Return each line below holding the string "field".
**** RECORDS FOR THIS EXERCISE ****
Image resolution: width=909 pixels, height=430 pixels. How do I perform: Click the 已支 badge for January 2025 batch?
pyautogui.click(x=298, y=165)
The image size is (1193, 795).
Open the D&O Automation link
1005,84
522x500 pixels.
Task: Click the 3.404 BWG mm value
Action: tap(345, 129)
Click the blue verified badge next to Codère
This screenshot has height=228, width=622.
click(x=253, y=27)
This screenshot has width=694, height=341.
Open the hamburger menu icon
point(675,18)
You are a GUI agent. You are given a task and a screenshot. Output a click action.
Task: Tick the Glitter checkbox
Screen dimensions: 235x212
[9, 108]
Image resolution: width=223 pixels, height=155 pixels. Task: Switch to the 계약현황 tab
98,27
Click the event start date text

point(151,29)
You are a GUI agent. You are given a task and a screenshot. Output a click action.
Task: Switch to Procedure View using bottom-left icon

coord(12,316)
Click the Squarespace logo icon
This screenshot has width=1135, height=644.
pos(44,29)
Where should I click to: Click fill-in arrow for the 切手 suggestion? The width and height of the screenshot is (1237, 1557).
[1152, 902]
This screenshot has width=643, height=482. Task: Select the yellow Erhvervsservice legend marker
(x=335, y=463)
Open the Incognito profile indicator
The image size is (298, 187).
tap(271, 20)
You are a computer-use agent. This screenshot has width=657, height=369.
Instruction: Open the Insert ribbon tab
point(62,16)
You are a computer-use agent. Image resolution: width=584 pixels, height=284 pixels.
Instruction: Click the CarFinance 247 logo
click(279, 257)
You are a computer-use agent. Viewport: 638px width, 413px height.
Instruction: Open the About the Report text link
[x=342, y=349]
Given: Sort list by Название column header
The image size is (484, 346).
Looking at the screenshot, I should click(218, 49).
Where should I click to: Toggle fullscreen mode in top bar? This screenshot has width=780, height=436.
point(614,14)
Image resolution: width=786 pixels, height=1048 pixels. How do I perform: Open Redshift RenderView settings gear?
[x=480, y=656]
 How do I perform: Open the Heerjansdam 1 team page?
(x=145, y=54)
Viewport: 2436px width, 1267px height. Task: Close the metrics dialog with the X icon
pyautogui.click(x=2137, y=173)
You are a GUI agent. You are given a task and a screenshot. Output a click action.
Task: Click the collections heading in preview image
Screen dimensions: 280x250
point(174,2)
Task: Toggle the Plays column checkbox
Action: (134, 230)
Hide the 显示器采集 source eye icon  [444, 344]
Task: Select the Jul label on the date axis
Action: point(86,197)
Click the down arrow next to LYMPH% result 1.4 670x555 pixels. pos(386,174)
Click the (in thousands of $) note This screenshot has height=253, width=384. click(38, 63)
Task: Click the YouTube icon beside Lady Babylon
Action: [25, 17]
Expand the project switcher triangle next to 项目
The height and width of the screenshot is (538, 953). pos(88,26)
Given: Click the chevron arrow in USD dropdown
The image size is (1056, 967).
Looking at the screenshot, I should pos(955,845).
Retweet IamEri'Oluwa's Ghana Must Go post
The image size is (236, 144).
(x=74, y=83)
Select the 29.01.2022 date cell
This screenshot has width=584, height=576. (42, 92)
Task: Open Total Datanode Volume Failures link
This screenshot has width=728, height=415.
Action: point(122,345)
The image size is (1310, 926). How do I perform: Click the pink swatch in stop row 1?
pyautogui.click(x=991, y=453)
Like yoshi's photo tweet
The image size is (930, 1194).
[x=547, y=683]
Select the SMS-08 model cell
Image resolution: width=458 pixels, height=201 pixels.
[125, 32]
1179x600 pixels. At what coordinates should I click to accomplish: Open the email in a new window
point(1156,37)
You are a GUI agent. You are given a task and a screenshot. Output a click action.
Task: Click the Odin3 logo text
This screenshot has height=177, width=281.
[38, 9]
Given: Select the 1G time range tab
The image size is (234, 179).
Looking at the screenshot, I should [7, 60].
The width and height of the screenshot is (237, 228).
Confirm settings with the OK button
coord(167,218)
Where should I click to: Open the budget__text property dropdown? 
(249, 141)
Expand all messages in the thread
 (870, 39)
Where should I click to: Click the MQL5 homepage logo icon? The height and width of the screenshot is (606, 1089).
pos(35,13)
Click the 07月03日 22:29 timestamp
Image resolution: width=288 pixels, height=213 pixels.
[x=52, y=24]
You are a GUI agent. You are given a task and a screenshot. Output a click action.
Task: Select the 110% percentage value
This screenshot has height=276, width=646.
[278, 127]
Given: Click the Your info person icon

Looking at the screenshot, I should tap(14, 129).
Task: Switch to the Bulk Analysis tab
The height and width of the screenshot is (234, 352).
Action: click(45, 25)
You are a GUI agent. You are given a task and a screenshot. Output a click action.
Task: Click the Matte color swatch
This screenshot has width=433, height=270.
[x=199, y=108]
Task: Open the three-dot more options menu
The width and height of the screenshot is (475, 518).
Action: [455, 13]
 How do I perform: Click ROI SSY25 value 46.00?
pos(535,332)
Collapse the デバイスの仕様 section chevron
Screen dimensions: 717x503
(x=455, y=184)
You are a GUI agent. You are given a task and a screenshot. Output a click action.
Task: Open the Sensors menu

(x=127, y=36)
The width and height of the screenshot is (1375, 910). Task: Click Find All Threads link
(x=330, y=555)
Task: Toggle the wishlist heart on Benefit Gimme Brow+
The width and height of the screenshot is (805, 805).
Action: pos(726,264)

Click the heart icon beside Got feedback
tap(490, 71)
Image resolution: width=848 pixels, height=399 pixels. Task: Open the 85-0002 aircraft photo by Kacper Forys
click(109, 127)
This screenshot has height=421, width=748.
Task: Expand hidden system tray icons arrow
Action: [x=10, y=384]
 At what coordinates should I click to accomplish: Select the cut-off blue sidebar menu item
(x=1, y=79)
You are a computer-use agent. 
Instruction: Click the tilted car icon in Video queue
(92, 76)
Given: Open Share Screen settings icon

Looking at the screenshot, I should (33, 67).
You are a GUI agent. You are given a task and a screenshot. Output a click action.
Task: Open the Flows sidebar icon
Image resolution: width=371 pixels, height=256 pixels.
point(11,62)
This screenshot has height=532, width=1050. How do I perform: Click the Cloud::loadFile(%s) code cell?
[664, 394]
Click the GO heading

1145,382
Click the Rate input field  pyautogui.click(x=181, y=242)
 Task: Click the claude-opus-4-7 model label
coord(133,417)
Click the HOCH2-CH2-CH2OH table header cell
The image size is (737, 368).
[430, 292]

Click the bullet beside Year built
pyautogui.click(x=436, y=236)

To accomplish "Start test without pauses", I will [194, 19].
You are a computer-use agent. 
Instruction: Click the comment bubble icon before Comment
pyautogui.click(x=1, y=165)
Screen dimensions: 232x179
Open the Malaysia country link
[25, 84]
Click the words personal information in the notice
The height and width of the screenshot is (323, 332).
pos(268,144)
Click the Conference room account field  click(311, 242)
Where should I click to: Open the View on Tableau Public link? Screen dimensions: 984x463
****
# RESULT
Click the Rate input field  pyautogui.click(x=181, y=242)
Click the Conference room account field  click(311, 242)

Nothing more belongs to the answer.